I arrived late in the afternoon and wasn’t challenged for a ticket, though technically non-nationals are supposed to pay. It’s not that I blend in; I hear a throaty ‘Hhhhello!’ or ‘Hhhhey jou!’ every few steps, which still annoys. There were very few tourists. We get swallowed up in the sprawl of Mexico City.
On the Avenue of the Dead most people were dressed head-to-toe in white, a million vestal virgins out to worship the sun. By wearing white and hailing the first rays of the spring equinox, they hope to be filled with good vibrations and energy for the rest of the year. I knew nothing of this custom and was wearing all black, as usual. As a concession, I bought a white baseball cap, which at least deflected the blinding sunlight.

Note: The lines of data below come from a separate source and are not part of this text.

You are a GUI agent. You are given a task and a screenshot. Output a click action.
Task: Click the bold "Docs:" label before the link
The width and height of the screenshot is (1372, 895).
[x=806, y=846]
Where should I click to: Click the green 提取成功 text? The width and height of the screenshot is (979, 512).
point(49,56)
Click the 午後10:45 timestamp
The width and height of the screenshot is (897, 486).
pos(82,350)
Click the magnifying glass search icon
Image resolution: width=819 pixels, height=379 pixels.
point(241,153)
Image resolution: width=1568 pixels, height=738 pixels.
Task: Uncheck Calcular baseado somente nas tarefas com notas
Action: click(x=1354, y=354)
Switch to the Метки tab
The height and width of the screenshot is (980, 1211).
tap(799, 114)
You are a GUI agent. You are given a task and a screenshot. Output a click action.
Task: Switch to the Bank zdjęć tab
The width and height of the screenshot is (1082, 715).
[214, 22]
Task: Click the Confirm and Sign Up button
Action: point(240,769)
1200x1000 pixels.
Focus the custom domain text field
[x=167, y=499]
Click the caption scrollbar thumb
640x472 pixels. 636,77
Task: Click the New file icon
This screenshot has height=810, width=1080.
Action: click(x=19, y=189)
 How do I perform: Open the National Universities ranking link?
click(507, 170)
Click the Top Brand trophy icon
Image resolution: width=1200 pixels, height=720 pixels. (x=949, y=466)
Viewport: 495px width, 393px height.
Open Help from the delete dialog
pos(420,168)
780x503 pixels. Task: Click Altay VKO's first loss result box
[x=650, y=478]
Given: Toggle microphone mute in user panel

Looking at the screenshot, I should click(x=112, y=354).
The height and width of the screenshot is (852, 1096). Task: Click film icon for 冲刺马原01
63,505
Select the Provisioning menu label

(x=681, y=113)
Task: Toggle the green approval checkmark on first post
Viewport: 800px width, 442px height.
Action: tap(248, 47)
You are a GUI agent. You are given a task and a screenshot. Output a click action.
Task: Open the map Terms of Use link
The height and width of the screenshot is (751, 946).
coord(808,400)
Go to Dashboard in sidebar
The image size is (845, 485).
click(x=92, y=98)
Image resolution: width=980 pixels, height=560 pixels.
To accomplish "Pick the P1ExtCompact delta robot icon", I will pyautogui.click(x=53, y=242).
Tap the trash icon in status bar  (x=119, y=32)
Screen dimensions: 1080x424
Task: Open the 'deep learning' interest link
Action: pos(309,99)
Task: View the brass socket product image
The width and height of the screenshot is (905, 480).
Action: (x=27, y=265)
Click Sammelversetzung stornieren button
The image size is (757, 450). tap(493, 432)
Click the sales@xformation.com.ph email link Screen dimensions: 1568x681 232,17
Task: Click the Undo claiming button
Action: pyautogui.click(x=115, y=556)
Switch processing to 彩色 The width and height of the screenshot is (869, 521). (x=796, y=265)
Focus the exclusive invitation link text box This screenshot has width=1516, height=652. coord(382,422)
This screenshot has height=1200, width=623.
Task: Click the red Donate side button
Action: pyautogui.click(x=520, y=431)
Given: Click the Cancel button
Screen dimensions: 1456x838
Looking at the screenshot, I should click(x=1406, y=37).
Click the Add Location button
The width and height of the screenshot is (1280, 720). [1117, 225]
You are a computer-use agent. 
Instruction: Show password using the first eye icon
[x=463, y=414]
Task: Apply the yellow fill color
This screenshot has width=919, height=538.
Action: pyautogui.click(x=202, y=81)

The air was thick with copal incense. On each of the smaller pyramids, men with red headbands blew into conch shells. At each mournful cry, the crowds stood and raised both hands towards the sun in the southwest. A Mexican wave, I realized. Compact soldiers were posted on every corner. From high on a sacrificial altar, one aimed a souvenir bow-and-arrow at me, then clapped his own heart and laughed.
There were knots of dancers with bells strapped to their feet and huge feathered headdresses. There were army jeeps, Red Cross ambulances, and water trucks handing out sponsored bagfuls too precious in this heat to use as water bombs, though it was tempting. The entire site was littered with discarded water bags and the pyramid steps popped and squirted as they burst.
The crowds were too thick to get near the Pyramid of the Sun. From half a mile away, it looked like an elaborate cake topped with hundreds and thousands. From a quarter of a mile, I could see the little sprinkles moving slowly on the steep steps. The line going up crawled. No one wanted to come down, so I climbed the Pyramid of the Moon instead. The pyramid steps are a mystery to me: I’m a good foot taller than an 8th century Aztec, and long-legged to boot, but I have to bend a full 90 degrees to climb these stairs. Palenque was the same. Why so steep? How did they manage?
It was incredibly hot at 3.30, and the white clothes were now covered in brown dust from the swirls that kept whipping us. Still people were cheerful. Next to me, a group of bare-chested boys beat hand-drums and sang ‘King goff thee bongo’, a Manu Chao song.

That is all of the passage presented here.